(Records excerpted from a collection)

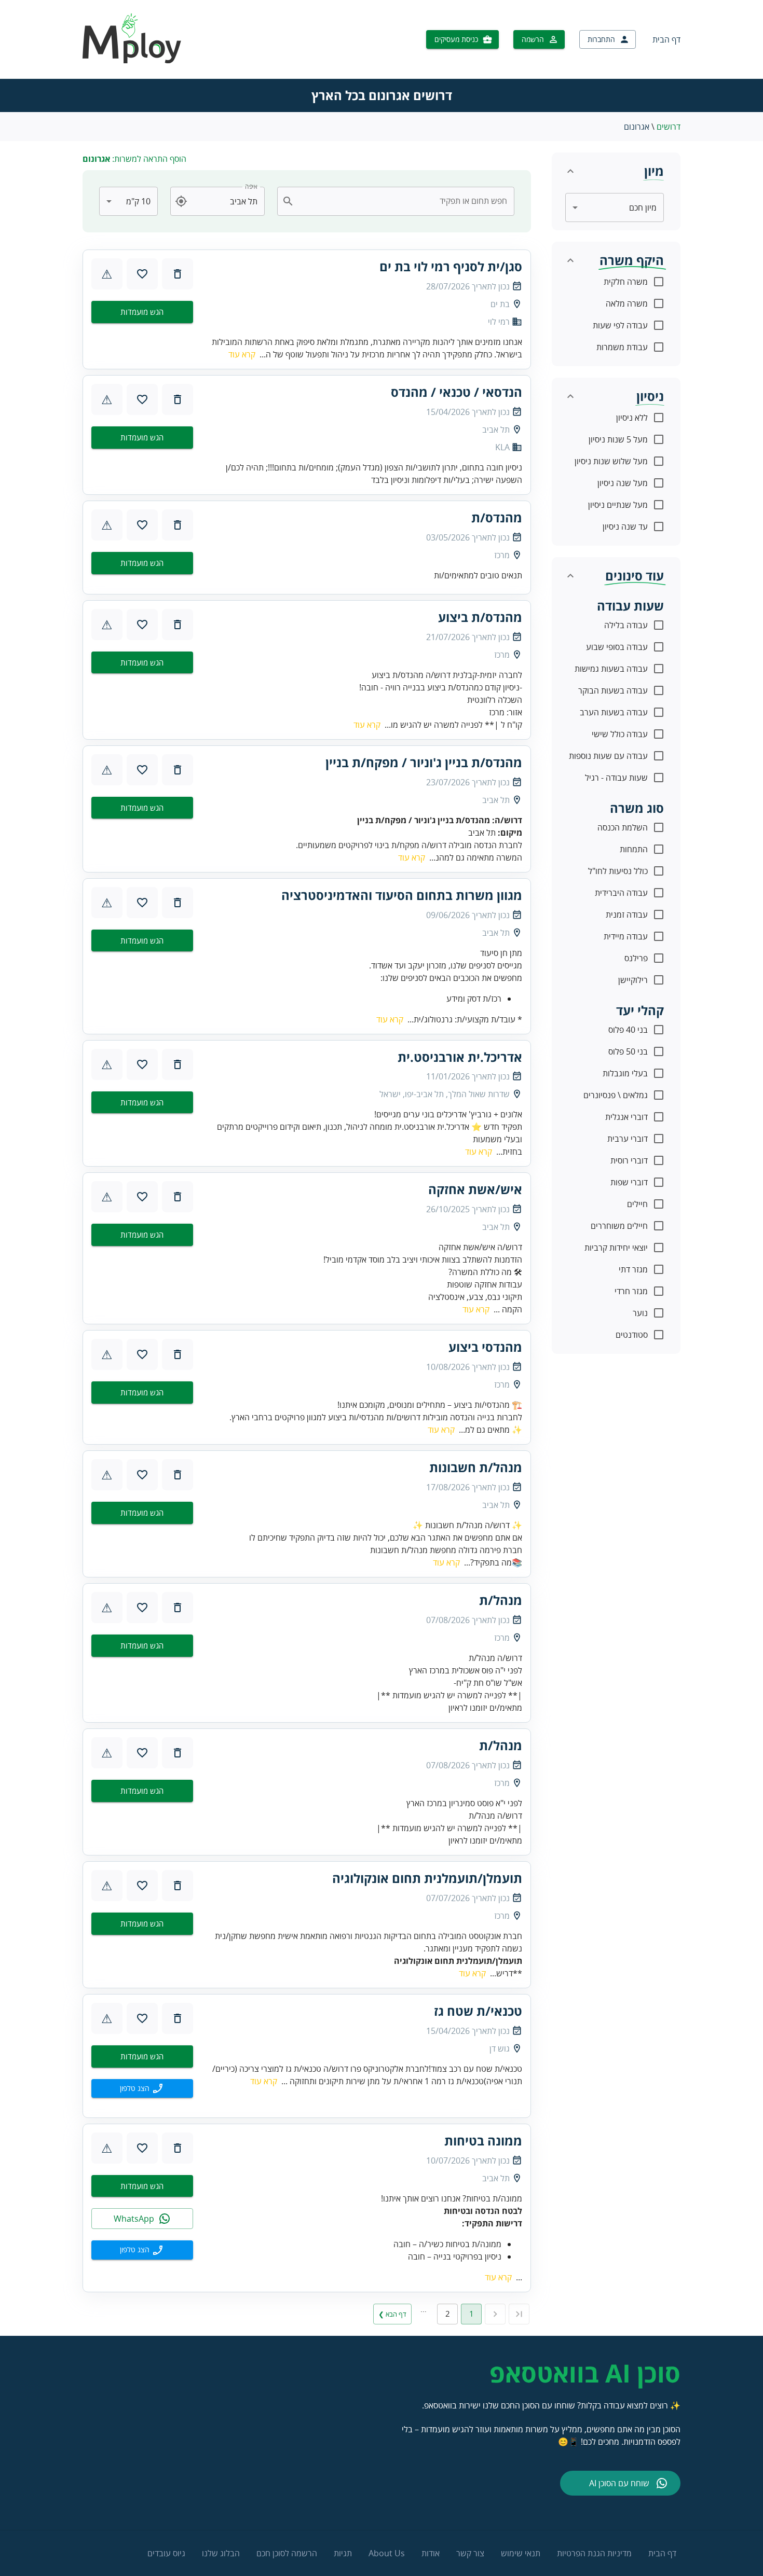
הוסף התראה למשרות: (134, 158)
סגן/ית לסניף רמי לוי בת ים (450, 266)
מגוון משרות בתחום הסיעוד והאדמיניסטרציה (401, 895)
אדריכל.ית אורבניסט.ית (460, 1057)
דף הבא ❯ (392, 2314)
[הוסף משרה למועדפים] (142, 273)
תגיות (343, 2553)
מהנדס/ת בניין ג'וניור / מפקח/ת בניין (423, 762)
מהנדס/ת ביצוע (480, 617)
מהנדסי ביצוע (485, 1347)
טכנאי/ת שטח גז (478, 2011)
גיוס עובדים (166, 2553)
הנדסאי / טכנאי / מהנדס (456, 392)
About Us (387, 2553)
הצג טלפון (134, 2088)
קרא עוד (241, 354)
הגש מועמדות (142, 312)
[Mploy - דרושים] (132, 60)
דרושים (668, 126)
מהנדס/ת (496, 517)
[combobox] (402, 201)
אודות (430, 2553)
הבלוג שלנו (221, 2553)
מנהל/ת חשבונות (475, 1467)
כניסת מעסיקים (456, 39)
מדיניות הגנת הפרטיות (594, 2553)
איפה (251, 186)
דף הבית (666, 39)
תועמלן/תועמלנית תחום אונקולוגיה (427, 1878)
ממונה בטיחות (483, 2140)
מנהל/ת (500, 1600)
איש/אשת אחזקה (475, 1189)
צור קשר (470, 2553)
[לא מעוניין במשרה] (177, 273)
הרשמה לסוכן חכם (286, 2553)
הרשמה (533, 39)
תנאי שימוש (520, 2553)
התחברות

### WORK TASK:
Working from the records above, write out verbatim only the lines from the line containing "מדיניות הגנת הפרטיות (594, 2553)" through the line containing "הרשמה לסוכן חכם (286, 2553)".

### RESULT OF THE EXERCISE:
מדיניות הגנת הפרטיות (594, 2553)
איפה (251, 186)
דף הבית (666, 39)
תועמלן/תועמלנית תחום אונקולוגיה (427, 1878)
ממונה בטיחות (483, 2140)
מנהל/ת (500, 1600)
איש/אשת אחזקה (475, 1189)
צור קשר (470, 2553)
[לא מעוניין במשרה] (177, 273)
הרשמה לסוכן חכם (286, 2553)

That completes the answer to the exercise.